You look like a moron!!.......I think you will fit right in!!


----------



## qball594 (Feb 7, 2012)

rhbama3 said:


> I wondered when the turkey challenge newbies would show up. How many posts do you need to reach 250?



I've been here lurking in the shadows


----------



## Bitteroot (Feb 7, 2012)

RUTTNBUCK said:


> You look like a moron!!.......I think you will fit right in!!



shush it.....


I love your wife by the way...

miss you guys!!!!


----------



## Bitteroot (Feb 7, 2012)

qball594 said:


> I've been here lurking in the shadows



is that you Daisy Duke?


----------



## qball594 (Feb 7, 2012)

Bitteroot said:


> is that you Daisy Duke?



Oh yeah


----------



## rhbama3 (Feb 7, 2012)

Bitteroot said:


> -45000.....


Well, you're almost there.... 


qball594 said:


> Thats what I was thinking when I first post, I didnt know weather to stick my neck out there or not


This is just a chat thread Q Ball. Nobody is excluded and people come in and leave all the time. You just join in and type. 


Bitteroot said:


> shush it.....
> 
> 
> I love your wife by the way...
> ...



I love your wife too...


----------



## Miguel Cervantes (Feb 7, 2012)

Bitteroot said:


> shush it.....
> 
> 
> I love your wife by the way...
> ...



You can have her, but stay away from my apple pies...


----------



## Bitteroot (Feb 7, 2012)

qball594 said:


> Oh yeah




I thought you joined the Navy....?


----------



## Bitteroot (Feb 7, 2012)

Miguel Cervantes said:


> You can have her, but stay away from my apple pies...



you'lll  look funny pullin that Apple pie outa you behind sideways there bama bouy.......


----------



## qball594 (Feb 7, 2012)

I've been a member for a couple of years just never posted just like going and reading all the information. But once I started kinda like it now.


----------



## Miguel Cervantes (Feb 7, 2012)

Bitteroot said:


> you'lll  look funny pullin that Apple pie outa you behind sideways there bama bouy.......



Yeah yeah yeah. Big talkin, tree thumpin, hollerin in the woods in the dark, bigfoot lovin redneck...


----------



## qball594 (Feb 7, 2012)

Bitteroot said:


> I thought you joined the Navy....?



I tryed but they told me I was to straight


----------



## RUTTNBUCK (Feb 7, 2012)

Bitteroot said:


> shush it.....
> 
> 
> I love your wife by the way...
> ...


You want her??......You can have her.......Come get her please she is costing me a fortune!!

It's been too long Larry!!


----------



## Bitteroot (Feb 7, 2012)

qball594 said:


> I've been a member for a couple of years just never posted just like going and reading all the information. But once I started kinda like it now.



your doomed....

But if ya like a good argument...I'll start one....

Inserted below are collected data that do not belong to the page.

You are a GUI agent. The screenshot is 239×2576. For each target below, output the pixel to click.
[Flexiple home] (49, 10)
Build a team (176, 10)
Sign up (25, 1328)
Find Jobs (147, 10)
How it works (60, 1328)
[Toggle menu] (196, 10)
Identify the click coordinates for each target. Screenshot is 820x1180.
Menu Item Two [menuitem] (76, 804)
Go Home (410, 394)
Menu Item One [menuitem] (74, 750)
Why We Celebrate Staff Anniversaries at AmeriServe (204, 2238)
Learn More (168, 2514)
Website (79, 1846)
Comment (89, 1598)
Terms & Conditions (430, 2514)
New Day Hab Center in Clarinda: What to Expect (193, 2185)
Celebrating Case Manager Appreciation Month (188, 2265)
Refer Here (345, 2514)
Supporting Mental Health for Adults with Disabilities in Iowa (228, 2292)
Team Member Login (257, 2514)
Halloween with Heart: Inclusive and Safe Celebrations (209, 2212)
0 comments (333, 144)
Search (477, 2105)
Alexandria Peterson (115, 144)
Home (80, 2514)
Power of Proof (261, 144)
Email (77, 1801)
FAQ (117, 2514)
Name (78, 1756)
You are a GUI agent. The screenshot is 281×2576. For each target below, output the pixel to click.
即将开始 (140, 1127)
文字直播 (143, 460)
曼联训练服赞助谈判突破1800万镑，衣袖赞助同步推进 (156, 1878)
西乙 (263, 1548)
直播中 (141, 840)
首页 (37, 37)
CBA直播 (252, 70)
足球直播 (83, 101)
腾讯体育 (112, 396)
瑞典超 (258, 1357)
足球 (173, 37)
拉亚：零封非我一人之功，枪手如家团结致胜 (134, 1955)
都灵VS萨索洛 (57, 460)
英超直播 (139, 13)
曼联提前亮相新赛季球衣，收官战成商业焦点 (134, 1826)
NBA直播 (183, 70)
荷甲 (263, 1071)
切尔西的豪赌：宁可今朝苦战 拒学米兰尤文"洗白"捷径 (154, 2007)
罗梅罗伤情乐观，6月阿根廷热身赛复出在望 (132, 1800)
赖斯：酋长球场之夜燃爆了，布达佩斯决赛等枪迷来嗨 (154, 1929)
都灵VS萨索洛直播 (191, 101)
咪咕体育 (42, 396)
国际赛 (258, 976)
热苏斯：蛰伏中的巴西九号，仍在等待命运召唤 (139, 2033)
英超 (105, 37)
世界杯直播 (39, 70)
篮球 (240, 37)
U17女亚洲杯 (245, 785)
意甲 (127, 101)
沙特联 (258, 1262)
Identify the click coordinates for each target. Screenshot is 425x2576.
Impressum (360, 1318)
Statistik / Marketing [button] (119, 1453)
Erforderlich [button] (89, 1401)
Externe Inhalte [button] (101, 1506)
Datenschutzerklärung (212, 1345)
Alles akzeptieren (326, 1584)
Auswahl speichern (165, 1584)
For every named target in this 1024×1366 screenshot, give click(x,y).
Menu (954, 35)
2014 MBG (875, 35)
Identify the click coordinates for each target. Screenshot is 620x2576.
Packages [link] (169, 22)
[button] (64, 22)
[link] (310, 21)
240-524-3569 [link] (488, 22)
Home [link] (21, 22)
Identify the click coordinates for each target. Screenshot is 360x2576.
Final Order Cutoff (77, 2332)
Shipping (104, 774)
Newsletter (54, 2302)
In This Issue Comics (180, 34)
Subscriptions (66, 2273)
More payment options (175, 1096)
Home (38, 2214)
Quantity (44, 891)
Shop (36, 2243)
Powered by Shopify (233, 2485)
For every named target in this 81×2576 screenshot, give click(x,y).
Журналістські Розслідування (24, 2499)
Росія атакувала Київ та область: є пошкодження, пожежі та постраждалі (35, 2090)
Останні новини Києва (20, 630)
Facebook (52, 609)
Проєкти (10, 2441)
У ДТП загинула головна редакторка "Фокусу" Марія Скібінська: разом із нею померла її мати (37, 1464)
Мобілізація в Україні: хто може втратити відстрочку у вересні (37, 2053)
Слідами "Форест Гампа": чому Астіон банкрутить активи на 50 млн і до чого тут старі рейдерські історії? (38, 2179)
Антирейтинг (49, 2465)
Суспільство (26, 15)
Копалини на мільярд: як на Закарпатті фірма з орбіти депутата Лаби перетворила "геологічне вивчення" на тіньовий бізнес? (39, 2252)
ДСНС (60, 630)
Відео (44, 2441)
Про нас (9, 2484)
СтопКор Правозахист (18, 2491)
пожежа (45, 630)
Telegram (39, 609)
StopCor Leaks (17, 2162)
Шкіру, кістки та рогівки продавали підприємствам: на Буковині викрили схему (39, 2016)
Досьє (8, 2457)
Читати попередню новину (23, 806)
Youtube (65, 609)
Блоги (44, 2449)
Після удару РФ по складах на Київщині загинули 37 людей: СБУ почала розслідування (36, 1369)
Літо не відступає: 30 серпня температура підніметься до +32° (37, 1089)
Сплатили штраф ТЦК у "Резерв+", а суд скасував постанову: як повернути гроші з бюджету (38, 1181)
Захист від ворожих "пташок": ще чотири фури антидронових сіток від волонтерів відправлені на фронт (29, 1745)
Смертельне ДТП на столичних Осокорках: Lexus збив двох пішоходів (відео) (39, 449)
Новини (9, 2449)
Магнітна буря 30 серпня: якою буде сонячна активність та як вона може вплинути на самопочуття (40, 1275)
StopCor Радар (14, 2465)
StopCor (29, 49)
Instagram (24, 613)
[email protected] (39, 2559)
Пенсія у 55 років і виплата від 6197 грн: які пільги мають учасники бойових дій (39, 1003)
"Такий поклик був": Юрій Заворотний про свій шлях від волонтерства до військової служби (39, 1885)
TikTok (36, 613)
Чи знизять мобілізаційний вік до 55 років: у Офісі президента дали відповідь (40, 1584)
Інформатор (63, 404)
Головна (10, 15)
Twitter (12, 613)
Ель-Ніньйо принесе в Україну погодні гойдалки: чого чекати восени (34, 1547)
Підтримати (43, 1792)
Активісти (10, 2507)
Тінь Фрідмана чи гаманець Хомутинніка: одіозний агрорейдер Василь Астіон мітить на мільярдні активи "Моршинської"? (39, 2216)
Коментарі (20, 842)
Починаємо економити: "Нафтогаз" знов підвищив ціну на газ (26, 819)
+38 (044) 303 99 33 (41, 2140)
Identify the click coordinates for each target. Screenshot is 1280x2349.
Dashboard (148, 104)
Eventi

"i've kilt more turkeys with the heel of my boot than you'll ever pull the trigger on.."//....hows that?


----------



## Sugar Plum (Feb 7, 2012)

qball594 said:


> I've been a member for a couple of years just never posted just like going and reading all the information. But once I started kinda like it now.


----------



## Miguel Cervantes (Feb 7, 2012)

qball594 said:


> I tryed but they told me I was to straight



HOLY COW!!! You're right across the river from the missile range....


----------



## Bitteroot (Feb 7, 2012)

RUTTNBUCK said:


> You want her??......You can have her.......Come get her please she is costing me a fortune!!
> 
> It's been too long Larry!!



I showed my best friend that pic the other night... he too said it was scarry!  If they'll ever pay good money for a cable guy look alike... I'm in!!!!


----------



## qball594 (Feb 7, 2012)

Yeah but I have a bigger boot


----------



## Bitteroot (Feb 7, 2012)

qball594 said:


> Yeah but I have a bigger boot



yo may have to prove that to a crowd...


----------



## rhbama3 (Feb 7, 2012)

Bitteroot said:


> your doomed....
> 
> But if ya like a good argument...I'll start one....
> 
> ...



Yeah, but Pilgrim's Pride turkey farm still has a warrant out for your arrest.


----------



## Bitteroot (Feb 7, 2012)

In  case anybody needs it..... I've... recently discovered the perfect Screwdrive recipettttt...

1 Red Solo cup
2 jiggers of vodka
Ice....

A shaker cup...
mix a pour all into shaker cup....


shake...

wave a bottle of Vermuth over the now full glass and chant...


Vermuth 3 times.....




DOne.....ish.....


----------



## RUTTNBUCK (Feb 7, 2012)

Bitteroot said:


> I showed my best friend that pic the other night... he too said it was scarry!  If they'll ever pay good money for a cable guy look alike... I'm in!!!!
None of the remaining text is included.